Arlene Omo-Liska is an activist for women’s rights who works for IPAS in Sierra Leone’s capital, Freetown.

undefined

She says some women and girls try to conduct abortions themselves – sometimes by inserting the straightened top of a coat hanger into their cervix.

“Or sometimes they will stand from a high point and fall to put pressure on the foetus,” she explains. “Or they will lie on the floor and invite someone to jump on their stomach because that pressure can cause the foetus to go. Sometimes it works, sometimes it doesn’t, and then they tell them [to] jump harder.”

She says young women are dying as a result of unsafe abortions and safe services need to be introduced in order to avoid such deaths.

The country’s president, Ernest Bai Koroma, came close to signing off an abortion bill last December. It would have allowed pregnancies to be terminated under any circumstances up to 12 weeks’ gestation and up to 24 weeks in cases of incest, rape, foetal impairment and when the woman’s health is at risk.

The bill passed through Sierra Leone’s parliament, but religious leaders raised objections. After further discussion in parliament, the bill was presented to the president in March but was once again rejected.

Martha Chigozie, a reverend with the Inter-Religious Council in Sierra Leone, does not want to see the bill passed, believing abortion to be unethical.

“You don’t know what’s going to happen [to that life],” she says. “And for those conceived in a negative way, like rape, they still can become somebody. You are destroying a life; you don’t know who that person will become.”

Chigozie says that instead of legalising abortion, the government should introduce stricter punishments for rape. The country’s Sexual Offences Act currently prescribes five to 15-year prison sentences for rape. But Chigozie thinks that increasing those terms might lead to a decrease in rape cases. 

The reverend would also like to see a greater emphasis placed on educating the young about safe sex. 

She died in front of my office door. Her head just slumped back in her wheelchair. She was 24 years old.

by Dr Rowland Taylor

Sheikh Abu Bakarr Conteh is the president of the Inter-Religious Council. He believes the proposed bill fails to adequately consider the rights of a woman’s sexual partner, particularly when that woman is married. He would like to see a woman get the consent of her family before having an abortion in order “to maintain peace”.

‘She died in front of my office door’

Sierra Leone has one of the highest maternal mortality rates in the world, with 1,360 deaths per 100,000 live births in 2015.

According to the World Health Organization and the nonprofit Guttmacher Institute, nearly half of abortions worldwide are unsafe, and about 98 percent happen in the developing world.

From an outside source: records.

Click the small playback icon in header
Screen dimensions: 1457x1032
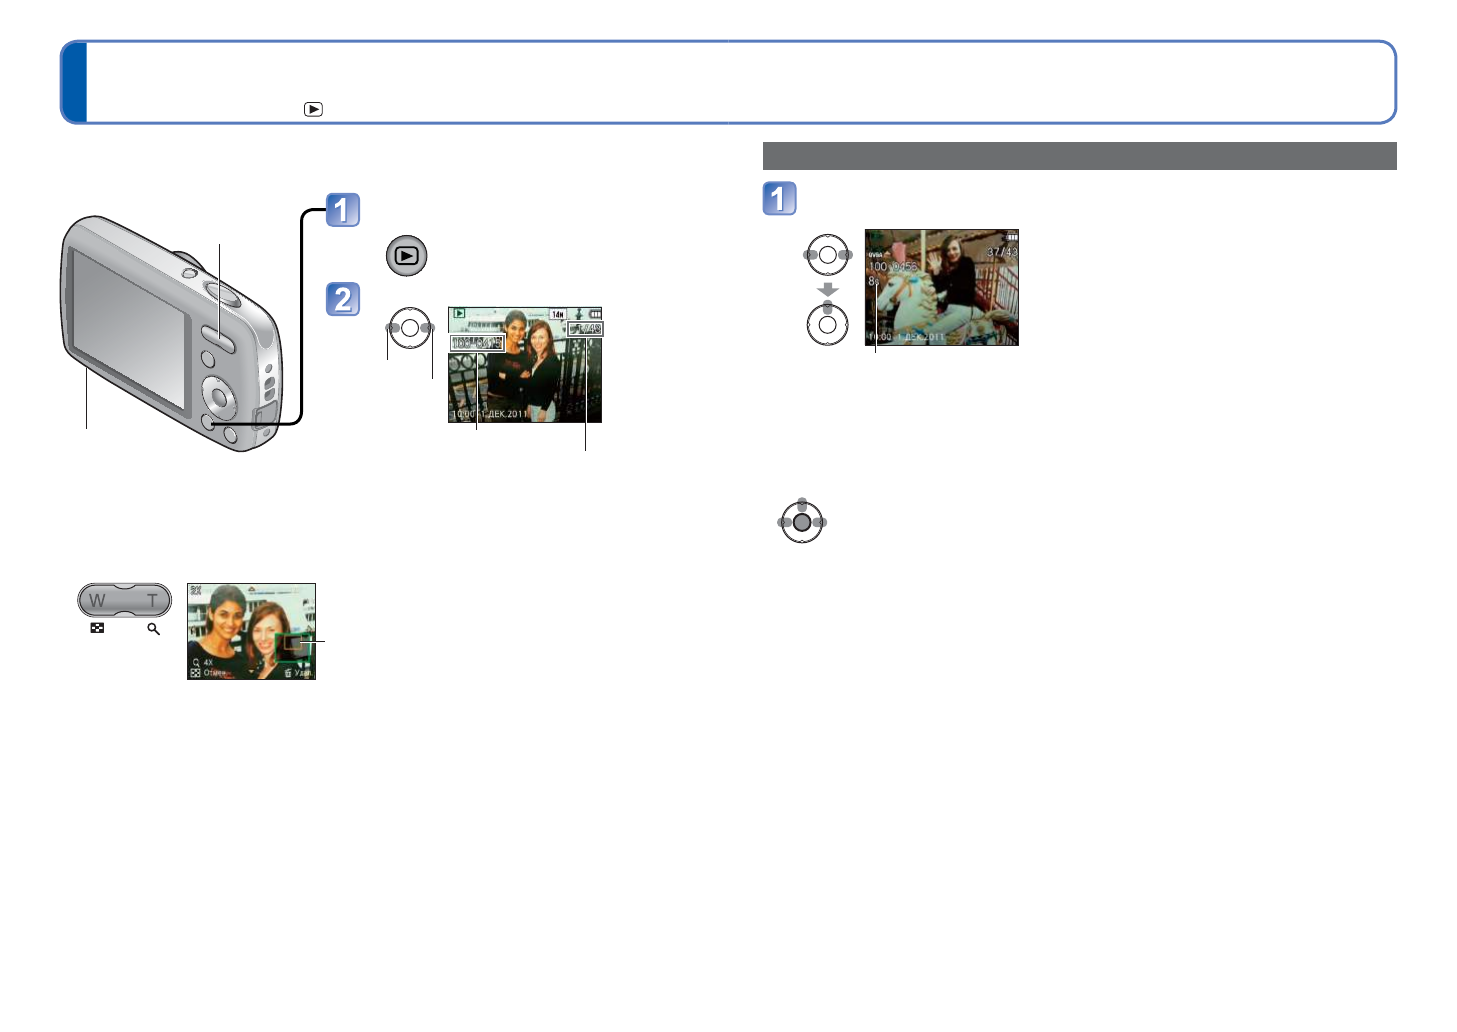(313, 110)
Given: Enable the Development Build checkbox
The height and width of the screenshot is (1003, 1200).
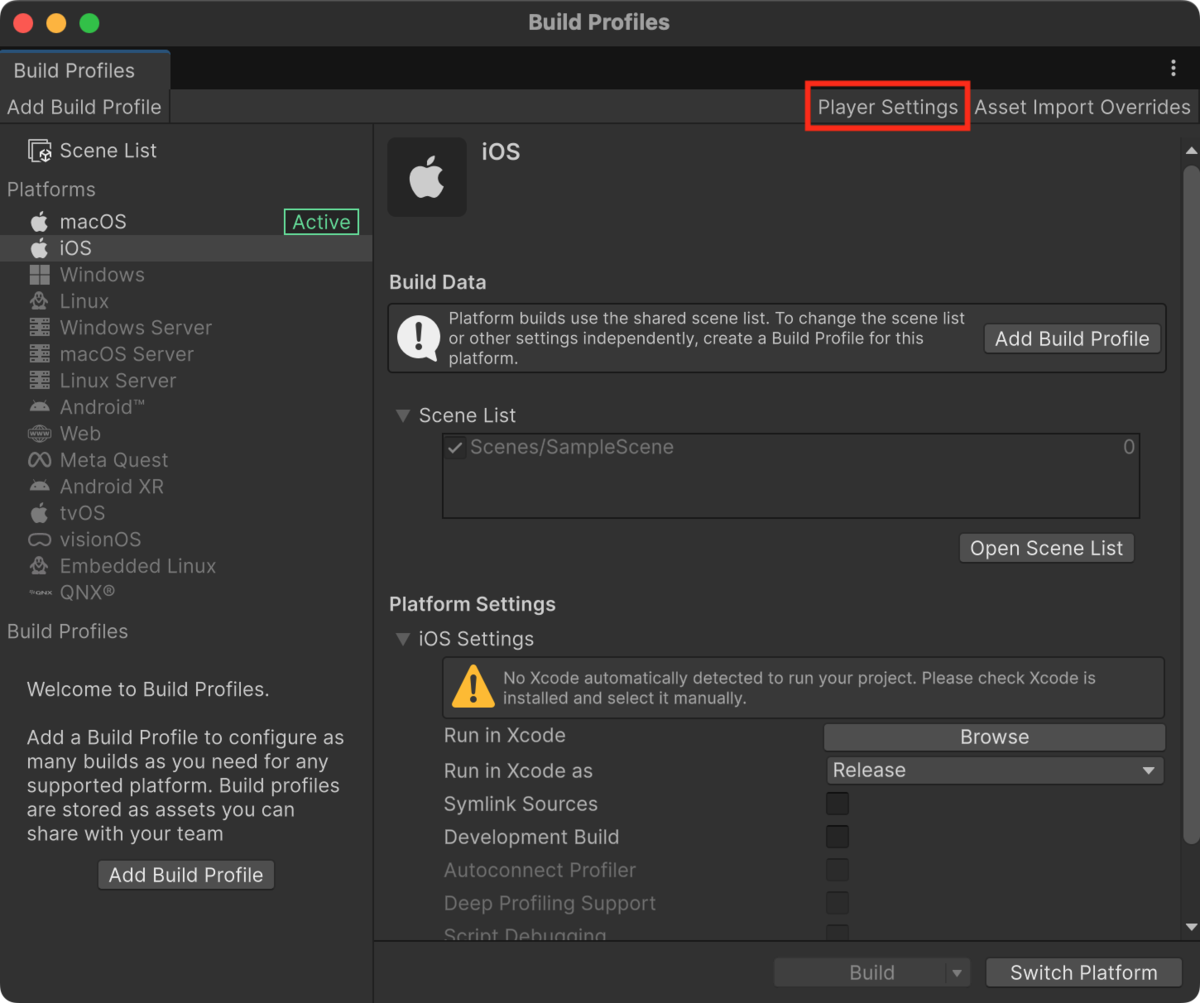Looking at the screenshot, I should coord(837,836).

The United Nations and African Commission on Human and Peoples’ Rights (ACHPR) has asked Sierra Leone “to respect its obligations under international and regional human rights law by ensuring access to sexual and reproductive health and rights for women, including maternal healthcare and access to all methods of contraception”.

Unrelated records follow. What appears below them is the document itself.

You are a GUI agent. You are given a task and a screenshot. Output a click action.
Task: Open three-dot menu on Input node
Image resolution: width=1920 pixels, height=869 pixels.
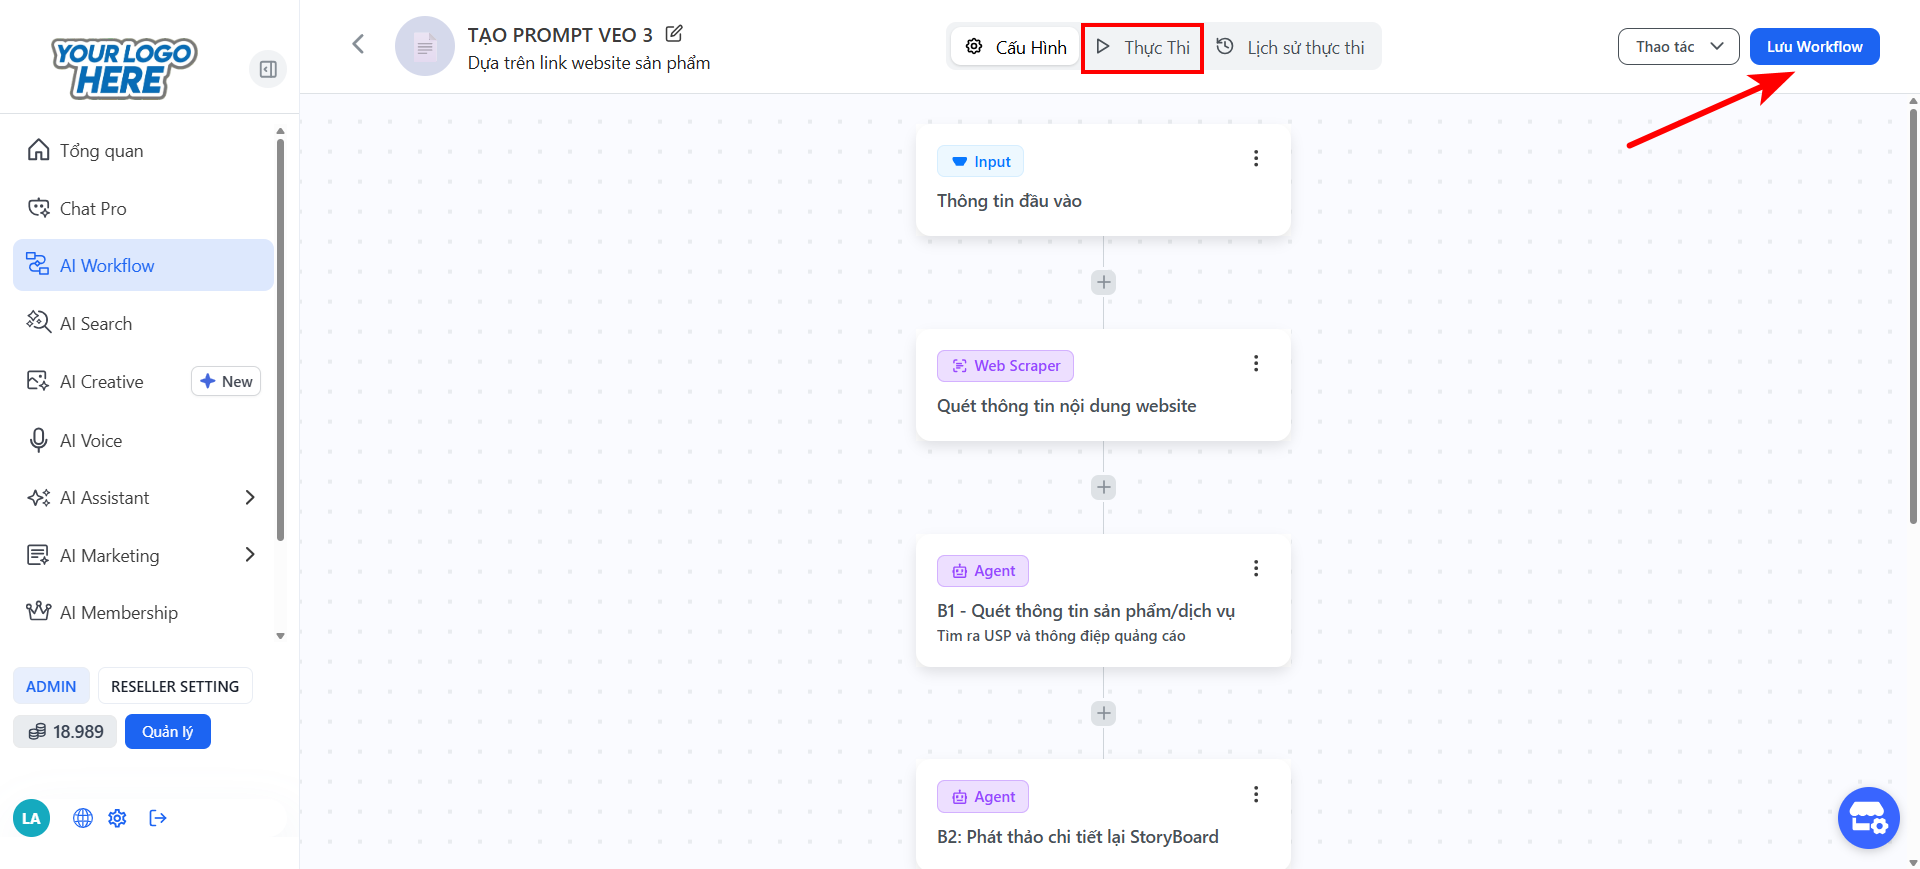[1256, 159]
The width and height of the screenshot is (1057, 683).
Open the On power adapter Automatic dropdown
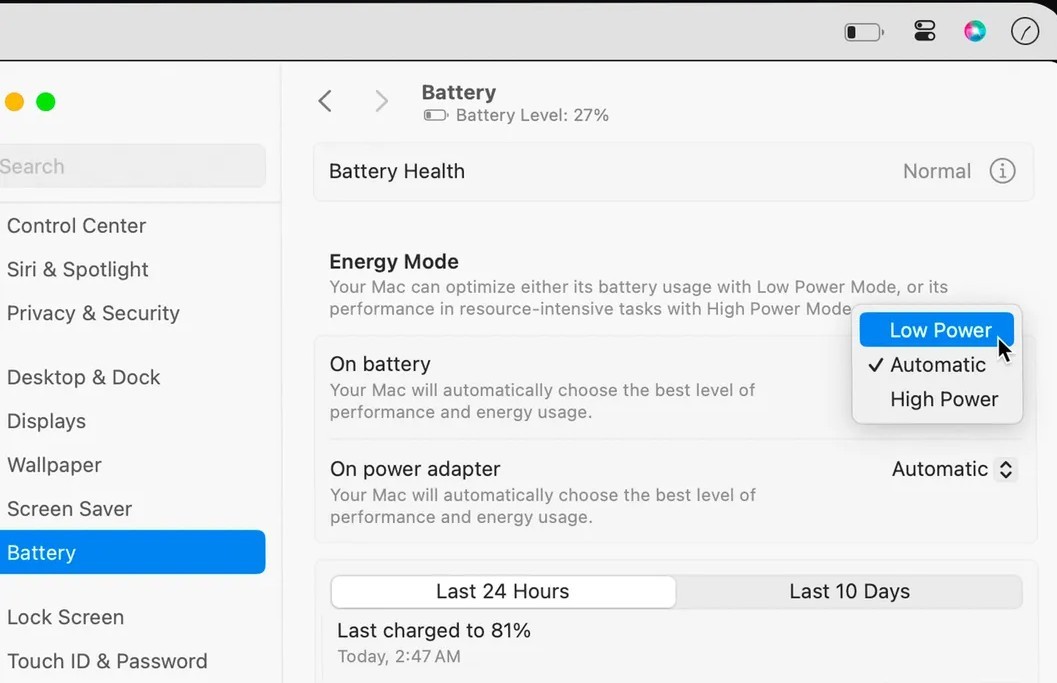[x=952, y=469]
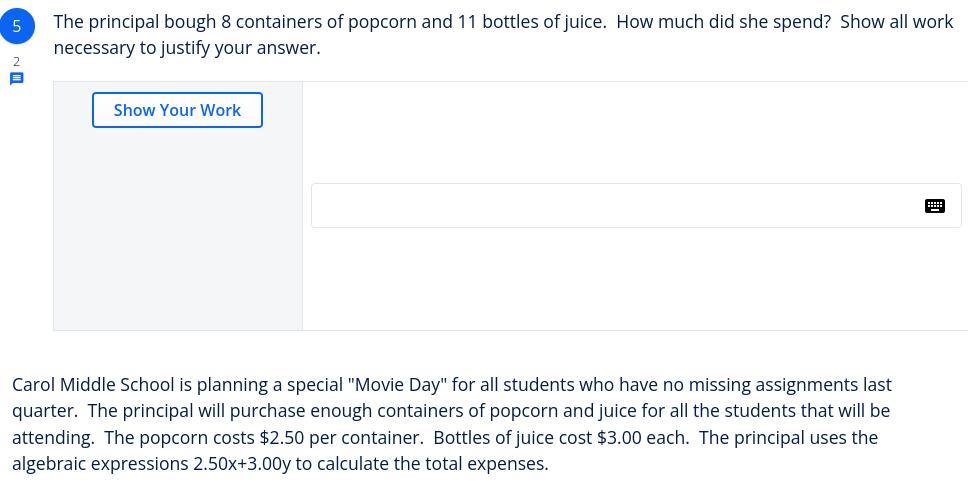Click the gray panel below Show Your Work
Screen dimensions: 968x492
click(177, 230)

The ACHPR has also launched a campaign asking those African countries that haven’t already done so to decriminalise abortion.

Dr Rowland Taylor is an obstetrician gynaecologist at the Princess Christian Maternity Hospital, in Freetown.

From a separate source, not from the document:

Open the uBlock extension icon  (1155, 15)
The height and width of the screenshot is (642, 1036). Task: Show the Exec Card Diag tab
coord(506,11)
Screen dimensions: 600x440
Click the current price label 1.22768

He says that, on average, two women a week come in to see him with complications resulting from an unsafe abortion.

Treating post-abortion complications can be expensive, he says, particularly in the most severe cases.

In contrast, he says, safe abortions using manual vacuum aspiration can be a relatively simple procedure once somebody is trained in the method.

One of the main side effects women experience after an unsafe abortion is bleeding. Parts of the foetus are often left in the uterus. Sometimes, Taylor says, he has to open the abdominal cavity due to infection and some complications can even lead to infertility.

It is, he stresses, a public health issue that has nothing to do with religion or ethics.

He recalls one nursing student who came in after an unsafe abortion.

“She was bleeding from her vagina and the blood was black,” the doctor recalls.

“That’s the first time I’ve ever seen someone bleeding with the blood black. She died in front of my office door. Her head just slumped back in her wheelchair. She was 24 years old.”